Hank Azaria and Kathryn Hahn are staying positive about their “Free Agents” romantic black comedy despite getting off to a rough start with the critical drubbing the new NBC Wednesday night show has taken in some quarters.
“I tend not to want to look at too many reviews, but it seems they either love it or hate it. The show has a polarizing effect. I think that’s interesting,” Azaria says. “It means we’re pressing buttons.”
“Pilots are always such a strange bird,” adds Hahn. In case you didn’t know, John Enborn of “Party Down” renown created the U.S. version of the series that originated in Britain. Hahn feels the premiere segment that aired this week, “has given us such a real and true place to start, we now have the freedom where we can take a deep breath and jump into the comedy of it. We can find the funny now that the truth is anchored.”
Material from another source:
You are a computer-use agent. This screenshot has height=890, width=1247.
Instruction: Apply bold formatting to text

The show, in which they play a pair of lovelorn work buddies at a PR firm who have an ill-considered secret tryst, “is risky. It is real, raw emotion, not cute, fakey emotion,” says Azaria. He reminds that Britain’s Chris Niel wrote the original version from his own life experience.
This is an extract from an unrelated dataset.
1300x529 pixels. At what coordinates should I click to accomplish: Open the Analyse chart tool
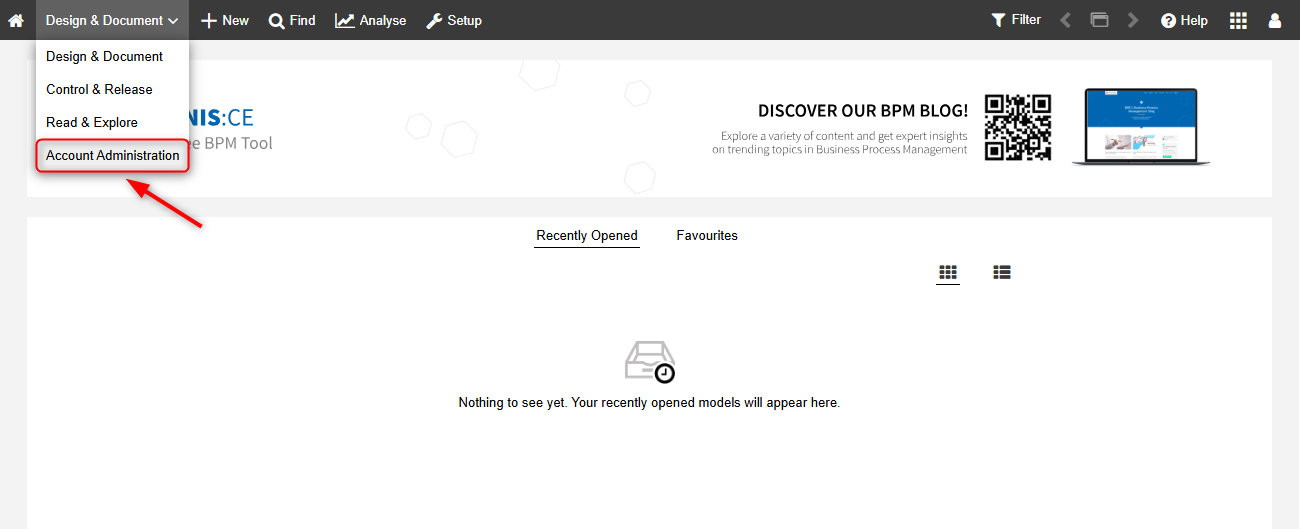(x=371, y=20)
They’ve now shot four episodes beyond the pilot, including an episode in which Azaria’s Alex character recommends that Hahn’s Helen gets into therapy “with unexpected consequences,” says Azaria. In another, his character “realizes he’s too nice” to fare well with women in the dating game.
Azaria can’t help but recall getting a similar split response when his Showtime “Huff” series debuted. It went on to nab seven Emmy nominations its first season. He observes, “I must be attracted to these kinds of things.”
MEANWHILE: Hahn and Huff had reservations about the long hours entailed in launching a single-camera show — since they each have young children at home and want to preserve family time. “It was a big concern for both of us, the main thing made us pause, because we loved the script and loved each other,” says the former “Crossing Jordan” actress, who has a son who turns five next month and a daughter who is two.
“But so far, it’s been very liveable,” says Azaria, whose son is also two years old. “Because we split the work, we each have one day off in a week. And the set is very little kid-friendly. We can have our kids come down and visit once or twice a week. It’s still a bear. I hope everything settles into a routine and it becomes a little easier. Still, it’s so much fun to go to work.”